Legality — IsAllReduceMovable @ 0x1fefc90

This is upstream XLA's anonymous-namespace IsAllReduceMovable (_ZN3xla12_GLOBAL__N_118IsAllReduceMovableE…, CONFIRMED demangle), ~9166 B. Its job is to decide whether the collective's operand is a loop accumulator that can be reduced once post-loop. It enforces, in order:

  1. Sum-reduction. MatchReductionComputation(to_apply) (call @ 0x1fefd03, target xla::MatchReductionComputation @ 0x9164750); a setz records whether the matched reduction kind is add. Only sum-accumulators are movable.
  2. Supported dtype. The element type must be in a 12-entry InlinedVector<PrimitiveType,12> searched by c_linear_search (@ 0x1fefde6). The list is built inline (0x1fefd2f..0x1fefda1) as six packed qwords — {0xA00000010, 0xC0000000B, 0x300000002, 0x500000004, 0x700000006, 0x900000008} — decoding to PrimitiveType {2,3,4,5,6,7,8,9,10,11,12,16} = {S8,S16,S32,S64,U8,U16,U32,U64,F16,F32,F64,BF16} (matches upstream kSupportedTypes). The queried type is inst->shape().element_type().
  3. Collective group mode. GetCollectiveOpGroupMode(use_global_device_ids,…).
  4. Accumulator trace. Walks the GTE → parameter chain (Cast<HloGetTupleElementInstruction>, Cast<HloParameterInstruction>, GetEffectiveScalar @ 0x1fed220, IsZero for the zero-init) under three CHECK invariants: while_body->num_parameters() == 1 (0x3b7408), parameter_number == 0 (0x25f292), param_no < param_instructions_.size() (0x37ba08).
  5. Rejection. Any of these emit a verbatim diagnostic and mark not movable: ") is an unsupported operation on accumulation buffer." (0x39f650), ", preventing the motion of all-reduce." (0x2e4b40), ", preventing the motion of reduce-scatter." (0x2b8290), plus a "we do not yet support more than 1 dynamic-slices on the accumulation buffer" guard.

GOTCHA — the invariance test is not "the collective has loop-invariant operands". It is the much narrower "the operand is a zero-initialised sum accumulator written only by kAdd, touched by at most one dynamic-slice, and not otherwise consumed in the loop." A reimplementation that hoists any collective whose inputs don't change between iterations will produce wrong numerics — the whole point is the algebraic identity reduce∘Σ = reduce-once∘accumulate, which requires the accumulator structure, not mere invariance.

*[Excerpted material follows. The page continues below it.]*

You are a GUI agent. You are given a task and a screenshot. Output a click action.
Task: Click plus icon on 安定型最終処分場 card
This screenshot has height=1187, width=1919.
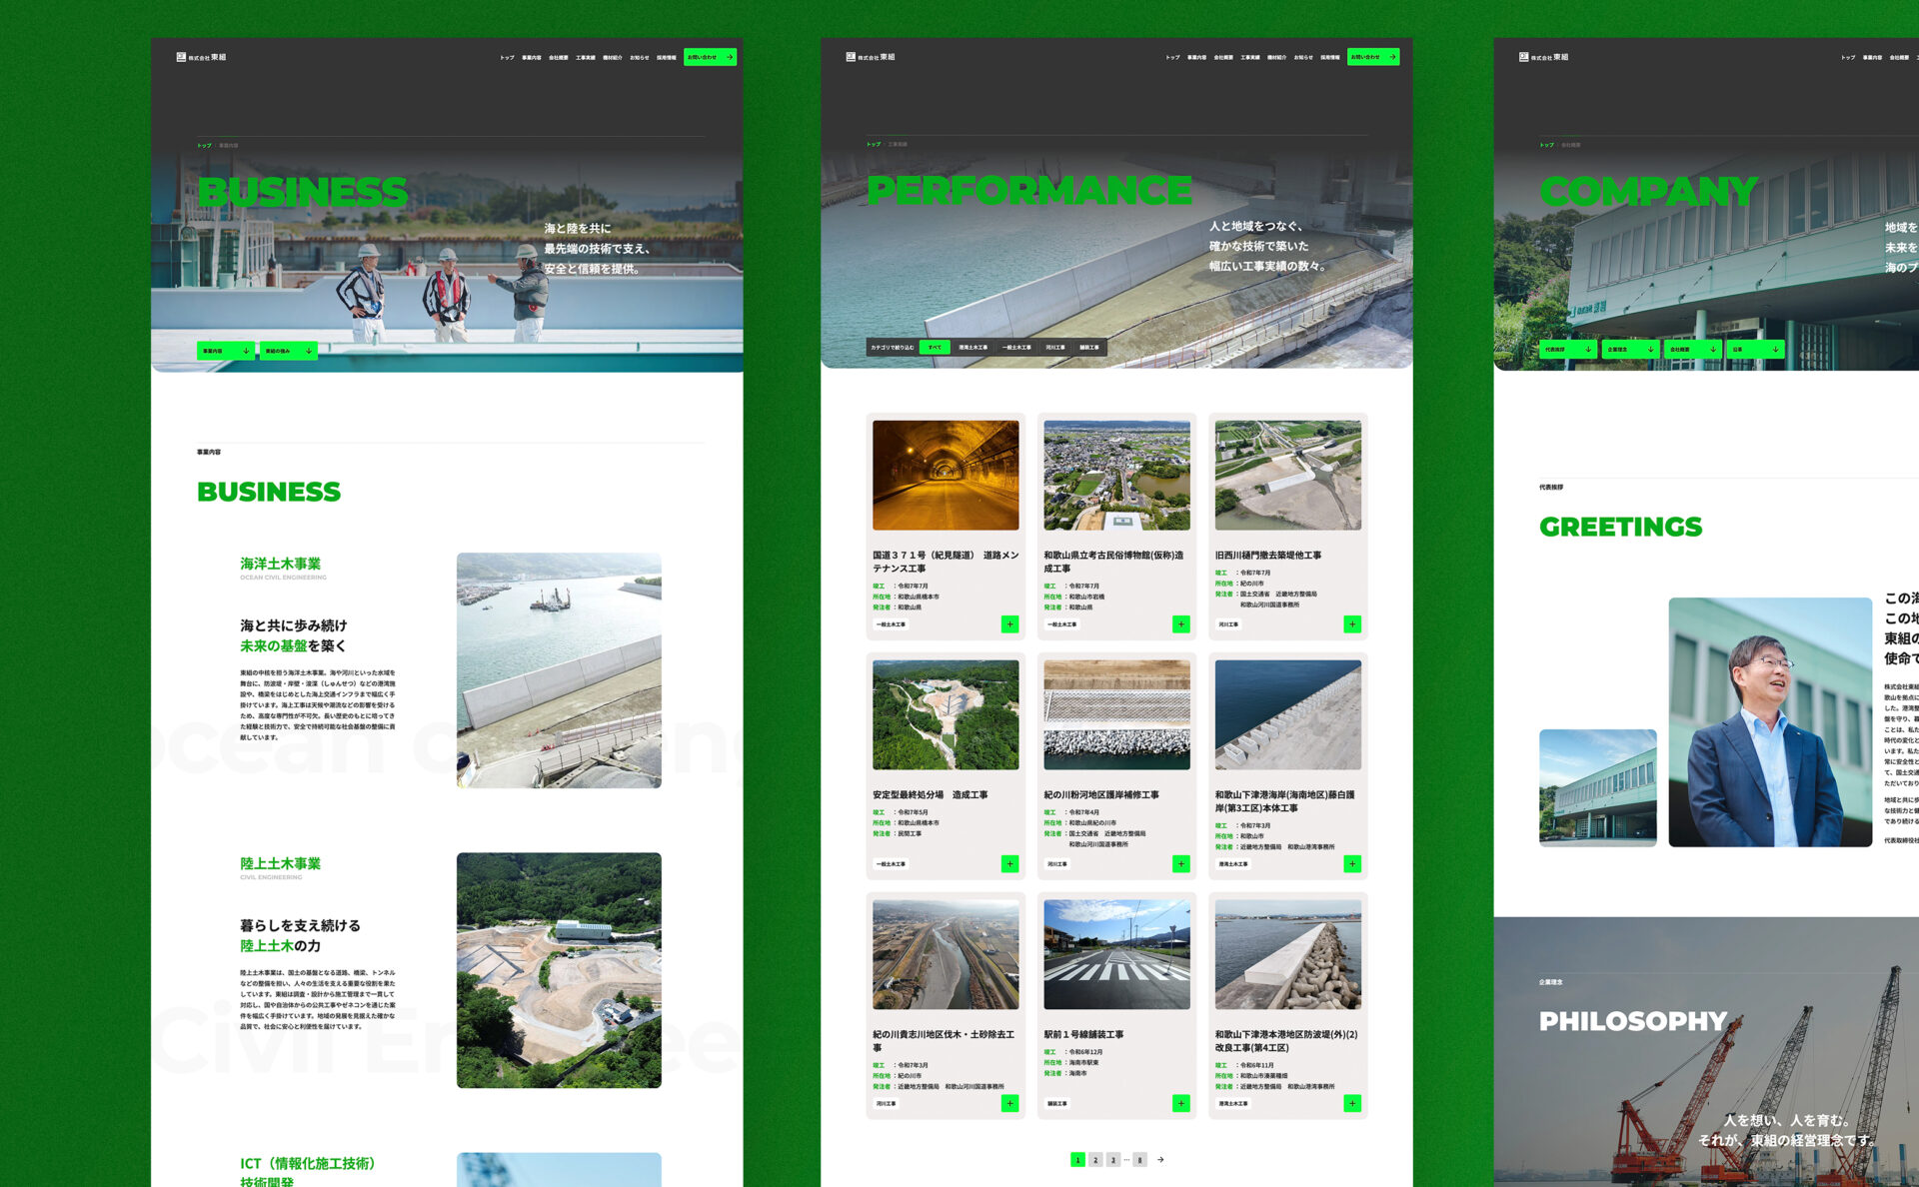click(x=1009, y=864)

Accumulator reshaping — ChangeAccumulatorShapesInLoopBodies @ 0x1ff2370

Before the collective is pulled out, the in-loop accumulators are resized to the per-iteration (non-reduced) shape so the body now accumulates the un-reduced partials and the single post-loop collective sees the full tensor. The driver is the map<HloInstruction*, vector<AccumulationContext>, HloPtrComparator> built during the scan; AccumulationContext is the per-accumulator metadata (origin tuple index, output tuple index, dynamic-slice info). A CHECK gte_user->opcode() == HloOpcode::kAdd (0x2ac0d8) re-confirms the += idiom at rewrite time.

NOTE — AccumulationContext's field offsets were not enumerated (no structures.json hit); only its container type and the get_origin_tuple_index / get_output_tuple_index diagnostics recovered it. (INFERRED layout.)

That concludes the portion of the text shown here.